Замелькали знакомые названия станций: Кавказская, Прохладная, Тихорецкая, а следующим ранним утром — Ростов. Уже почти дома. Проехали Ясиноватую. Вокзал, сгоревший, очевидно, при освобождении. Тогда, в феврале 43-го, он был цел. Спрашиваю у проводника время прибытия в Днепропетровск. Рассчитываю. Получается чуть больше двух с половиной суток. Значит, в отпуске могу быть две недели.
И, наконец, знакомый сгоревший закопченный остов старого вокзала, огороженный забором, очевидно, уже восстанавливают или разбирают. Проход где-то сбоку, быстро иду в толпе на площадь, бочонок с вином буквально обрывает руку и громко булькает: я отлил банку вина проводнику. Народ вокруг улыбается, со значением показывают на него. В полуторку грузят вещи два офицера с семьями, очевидно, из-за границы — много больших чемоданов. Спрашиваю у водителя, оказывается в Феодосиевские казармы. Прошусь у майора, он разрешает, и я еду с ними в кузове до самого дома. Расстаемся, как старые знакомые.

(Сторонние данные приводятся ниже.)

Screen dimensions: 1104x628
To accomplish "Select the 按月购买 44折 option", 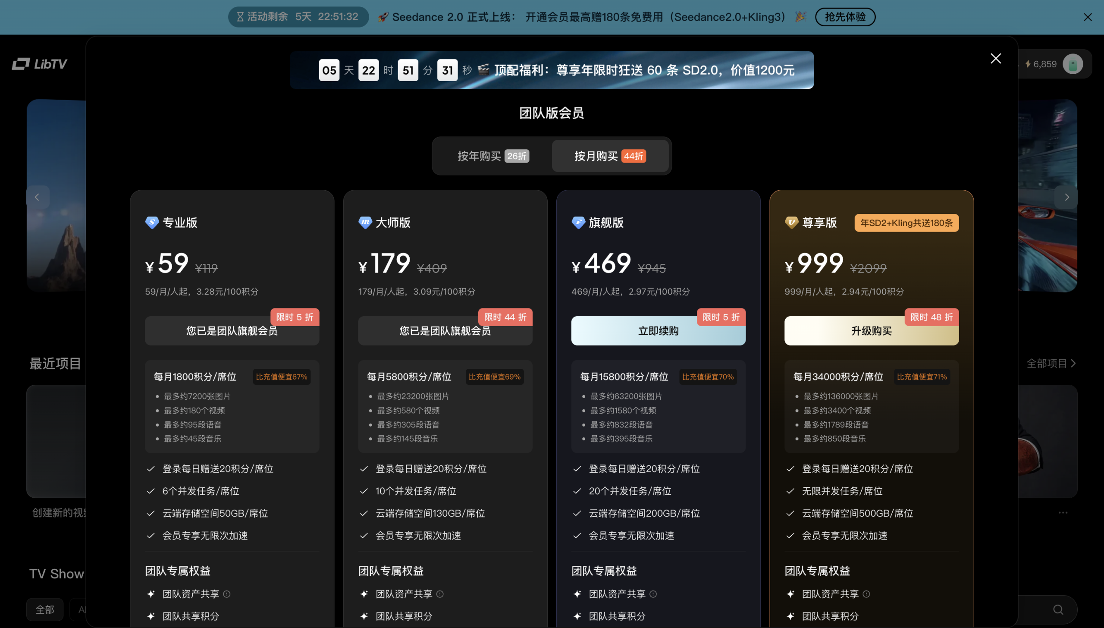I will (x=609, y=156).
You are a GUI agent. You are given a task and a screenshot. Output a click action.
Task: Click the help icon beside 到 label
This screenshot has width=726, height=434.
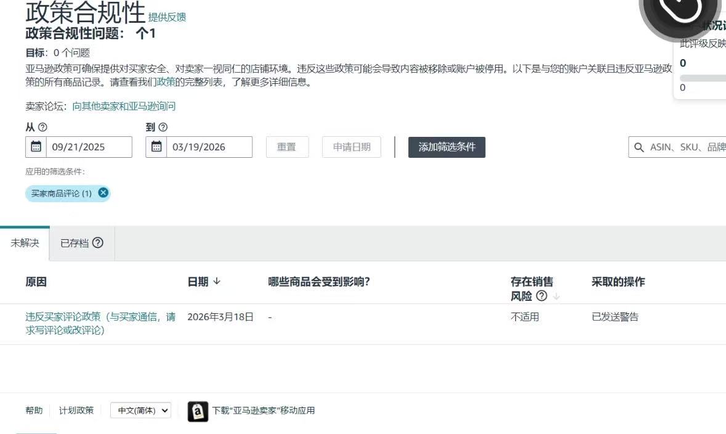(x=163, y=127)
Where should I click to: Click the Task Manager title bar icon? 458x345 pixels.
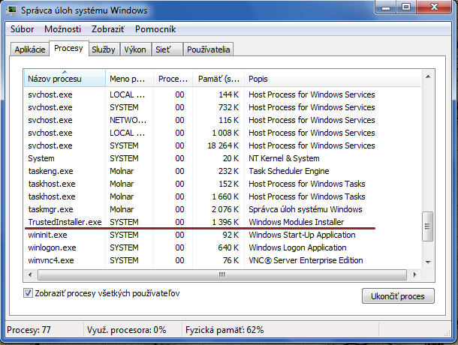click(13, 11)
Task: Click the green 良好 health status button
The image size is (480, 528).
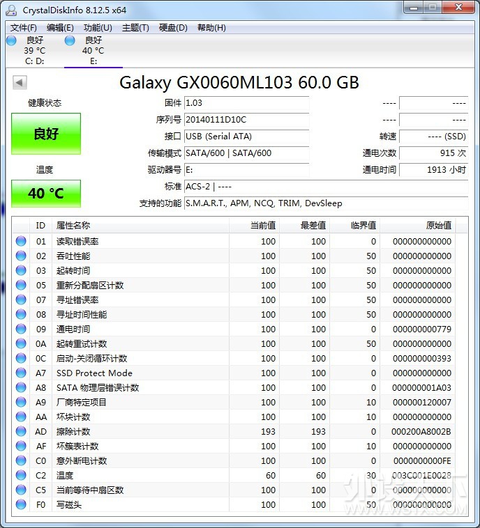Action: click(46, 134)
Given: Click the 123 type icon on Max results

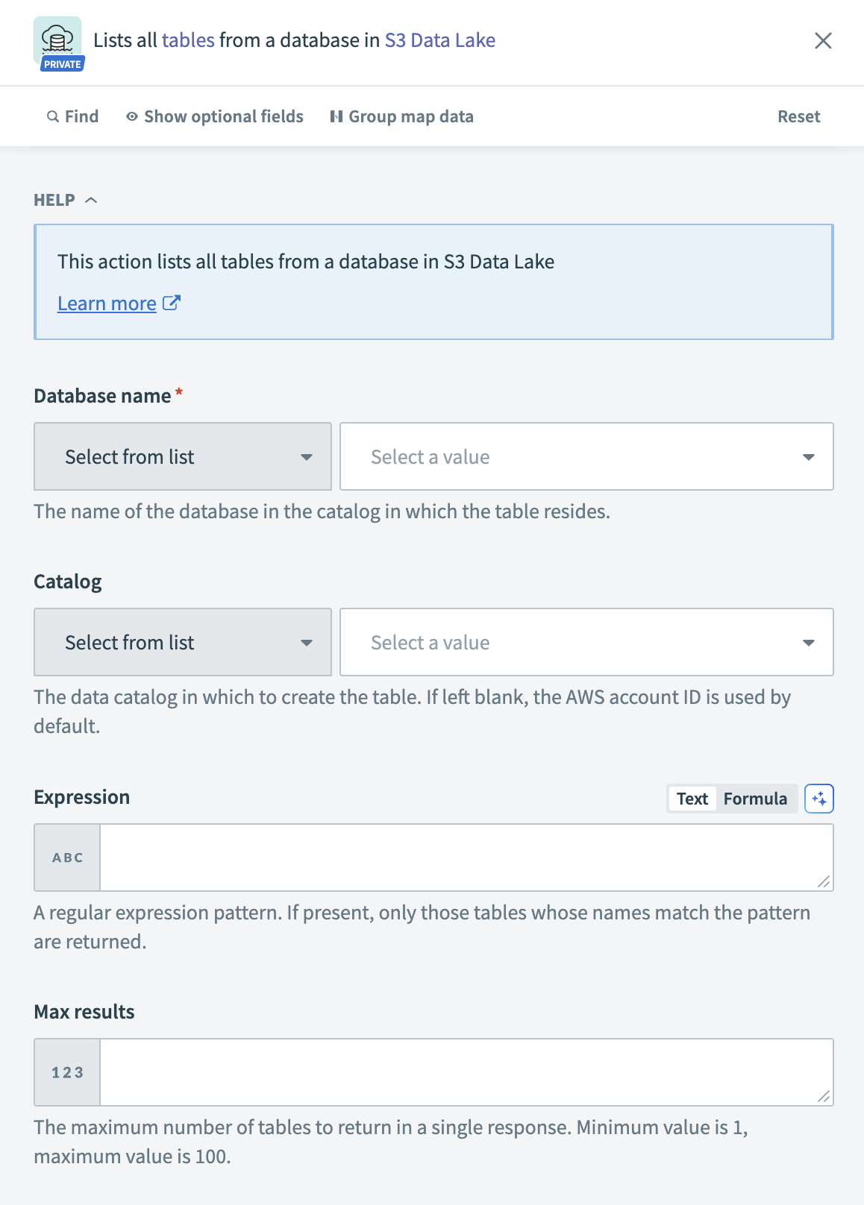Looking at the screenshot, I should point(66,1072).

Мама опять плакала, не могла понять, почему я не заявил о своем возрасте и не демобилизовался сразу после войны. Проговорили всю ночь. Женя уснул, а мы только утром. Мне много пришлось объяснять, рассказывать, но как я понял значительно позже, все мои объяснения были для мамы совершенно не убедительными. И, если признаться честно, то маму я понял только в тот момент, когда с Южного вокзала отправился поезд, увозящий моего сына в пограничные войска на турецкую границу в 1987-м году. Когда я вернулся домой совсем, стал учиться в вечерней школе, а затем в институте, только тогда мама поняла и поверила, что годы, прошедшие на военной службе — не зря потерянное время. А я до самого конца старался как-то смягчить, помочь забыть те тяжелые годы своего детства, доставившие ей столько горя.

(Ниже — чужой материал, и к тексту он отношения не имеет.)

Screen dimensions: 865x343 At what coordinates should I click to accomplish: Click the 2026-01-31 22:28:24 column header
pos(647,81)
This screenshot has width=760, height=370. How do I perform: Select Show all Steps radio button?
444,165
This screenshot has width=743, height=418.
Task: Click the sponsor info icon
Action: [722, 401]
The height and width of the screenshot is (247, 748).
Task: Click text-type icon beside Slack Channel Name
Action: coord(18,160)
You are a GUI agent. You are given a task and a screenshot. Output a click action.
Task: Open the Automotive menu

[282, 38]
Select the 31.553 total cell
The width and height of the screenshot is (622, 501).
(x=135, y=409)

Мои соученики и друзья стали приходить, делиться своими достижениями. Женя Петренко и Леня Скабаланович уже учились в Горном институте, Саша Гальперин — в металлургическом, Тамара Данилова — в университете. Остальные тоже были уже почти на порогах вузов.
Люба окончила школу и пошла работать чертежницей в Укргеологию. Они с мамой решили дать возможность учиться младшей сестре Наде, а потом уже поступать Любе. Смеясь, договорились, что пойдем вместе, когда я вернусь.

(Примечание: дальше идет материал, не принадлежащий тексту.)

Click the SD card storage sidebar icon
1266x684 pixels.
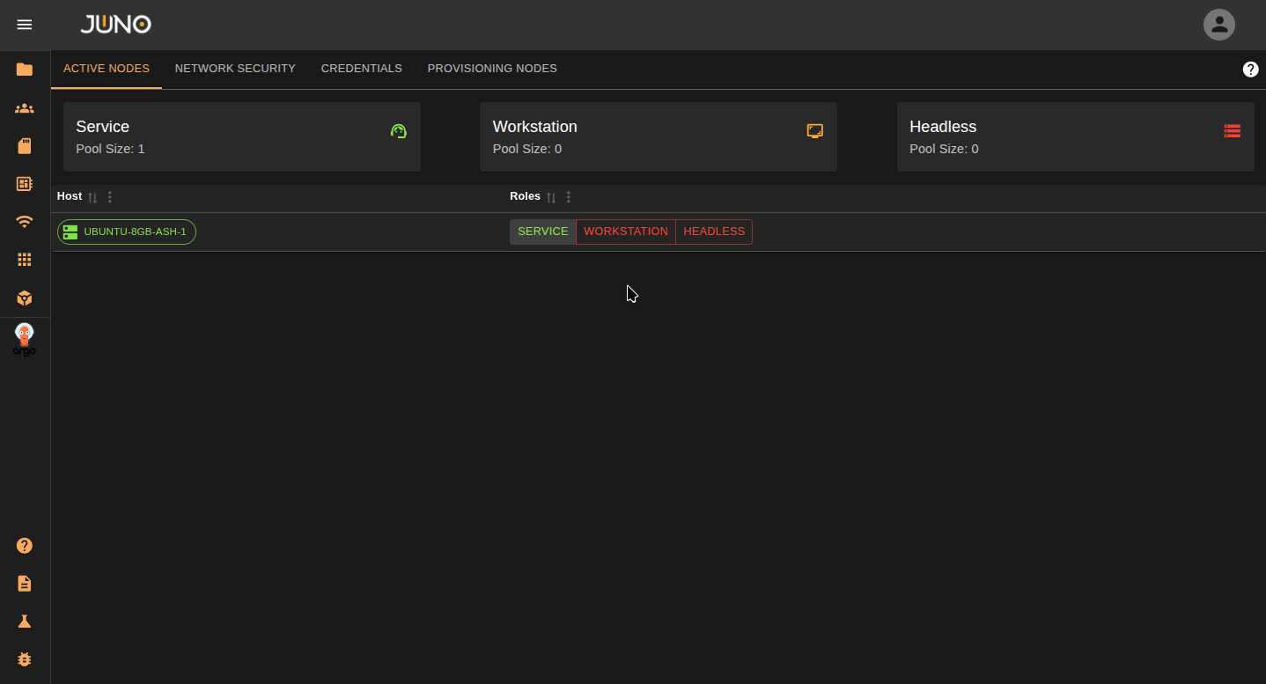point(25,146)
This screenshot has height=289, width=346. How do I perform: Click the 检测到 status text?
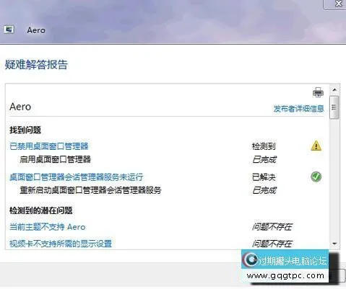pyautogui.click(x=264, y=146)
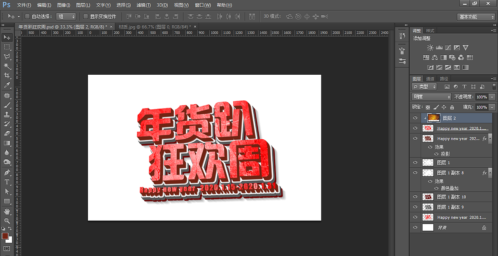Select the Horizontal Type tool
Viewport: 498px width, 256px height.
point(7,182)

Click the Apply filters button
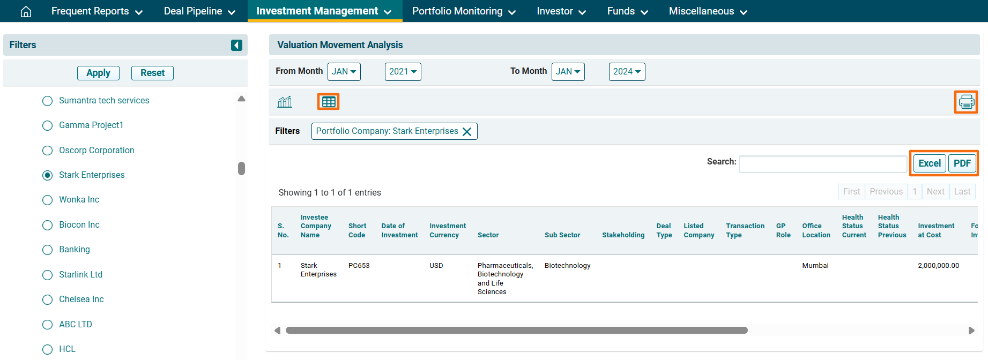click(98, 73)
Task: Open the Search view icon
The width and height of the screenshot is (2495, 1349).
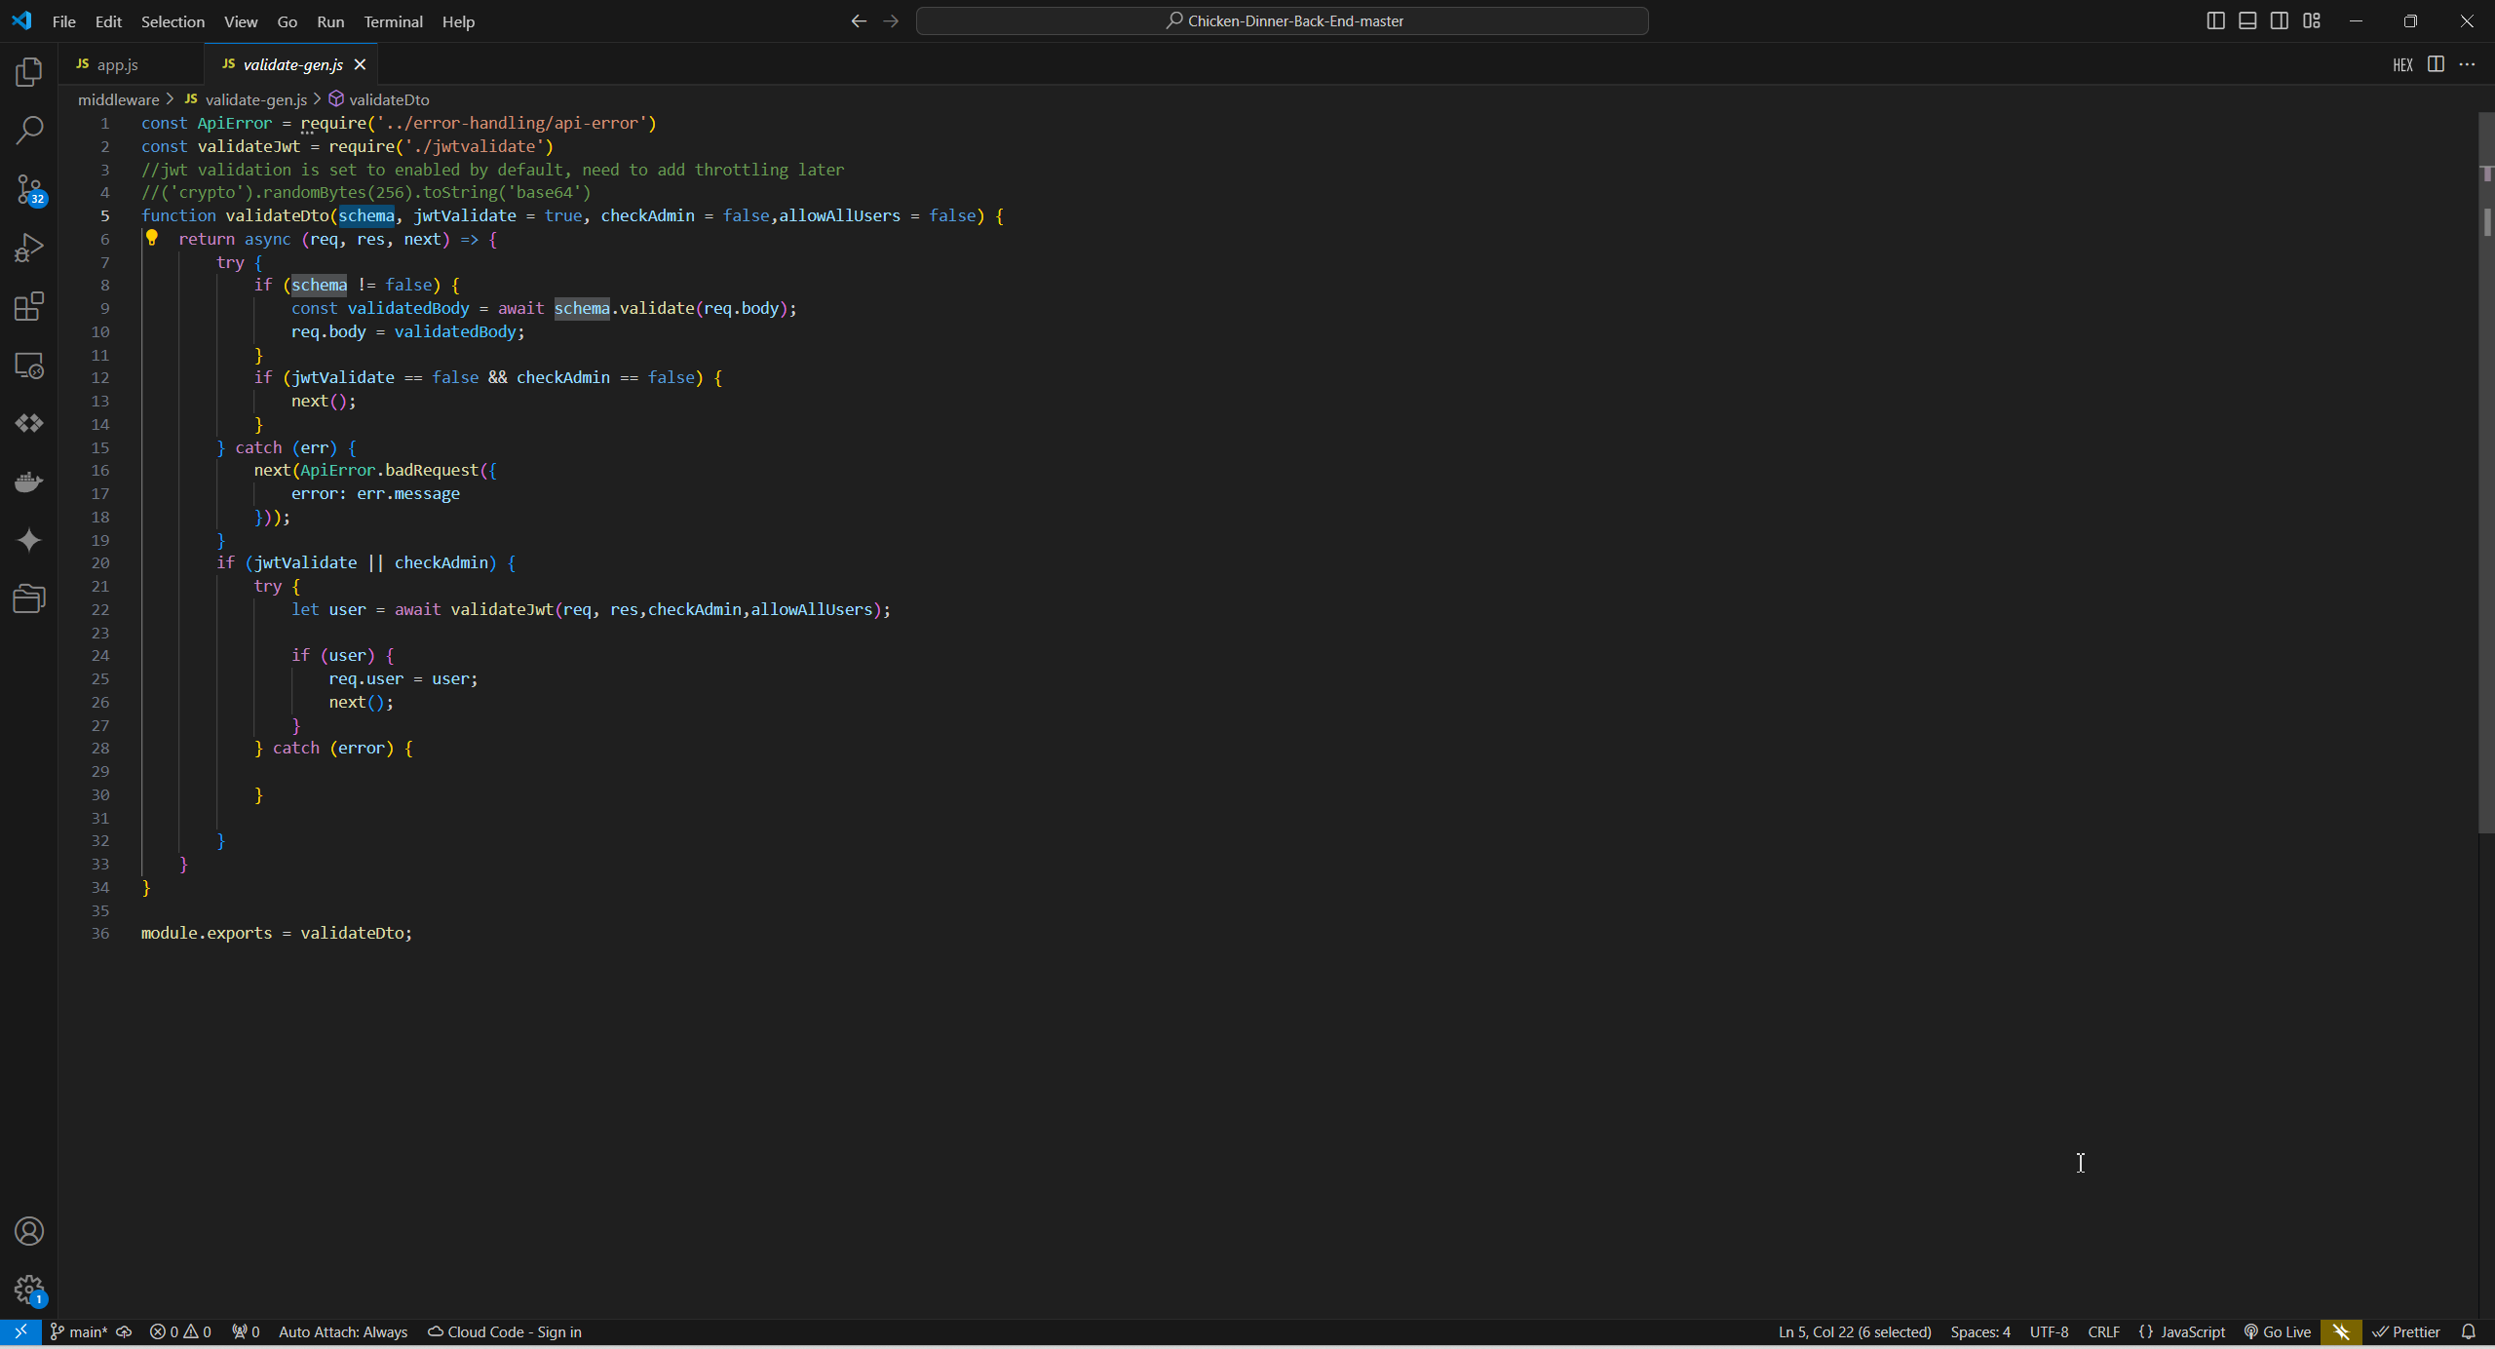Action: [29, 131]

В один из вечеров мы с Любой проводили домой Лилю Семенову, а потом уселись на скамейке у Екатерининского постамента, где сейчас стоит Ломоносов. Поговорили о многом, а еще больше было понятно без слов. Клятвенных заверений не было, но условились дождаться моего возвращения. Я рассказал о своем намерении поступить в военное училище. Люба не возражала и сказала, что поедет со мною хоть на край света. Что еще нужно, если тебе только 19 лет?
Было уже половина четвертого, мы сильно замерзли сидя на скамейке, и вдруг Люба сказала:
— Мне очень холодно, идем домой.
Натасканный в любовной лирике Володей Портновым, я почему-то решил поумничать и прочел из Р. Бернса:
ОченьОна не дала мне закончить:
— Там дальше — целовался с кем-то кто-то… Поцелуй и ты меня.
Я прикоснулся своими замерзшими губами к ее губам. Это было первый раз в жизни, и я не знал, что делать дальше. Современных кинофильмов тогда не было, и каждый шел своим практическим путем. Люба выручила, но не преминула и пошутить:
— Что вас там, в армии и целоваться не учат?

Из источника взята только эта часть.